Most proxemics research is conducted through observation, either in a laboratory or a natural setting. During observation, the actual distance subjects maintain between each other is measured, along with duration of eye contact and instances of touching. However, some researchers use a method called projection, in which subjects must simulate proxemic behavior by arranging dolls or similar objects on a flat surface. Researchers then measure the distance between the objects according to scale.
Approaches to Proxemic Theory
Research into proxemics has yielded two divergent theories about why people use space in communication:
Equilibrium Theory – Proxemics aids humans in maintaining a status quo. People will adjust proxemic factors during conversation to keep their relationships at a consistent level of intimacy (Michael Argyle, Oxford University psychologist).
Expectancy Violation Model – Proxemics helps people to obtain what they want. Those who violate the spatial expectations of others can often achieve specific, desirable communication goals. Violation has a better outcome than equilibrium (Judee Burgoon, University of Arizona communications professor).
Proxemics research has proved useful in several different fields. Film analysts have discovered that by decreasing the distance between the camera and the actor, audiences become more emotionally attached to the actor’s character. People in business have found that increasing face-to-face interactions between employees strengthens corporate culture.

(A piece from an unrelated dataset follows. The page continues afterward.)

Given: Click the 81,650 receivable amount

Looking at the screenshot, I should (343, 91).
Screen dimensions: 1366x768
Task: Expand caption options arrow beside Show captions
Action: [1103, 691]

Perhaps its most important application, though, is in the field of communication technology. Studies have shown that people naturally gravitate toward media in which proximity can be accurately simulated in the virtual world. The greater the perceived proximity, the more successful and effective the technology becomes.
Despite the popularity and usefulness of proxemics, some have criticized the theory. Critics say the proxemic theory promoted by Edward T. Hall makes sweeping generalizations and promotes cultural stereotypes. They also say that several of his claims concerning proxemic behavior remain unsubstantiated. However, proxemics continues to aid people in understanding non-verbal behavior and in communicating effectively with members of different cultures.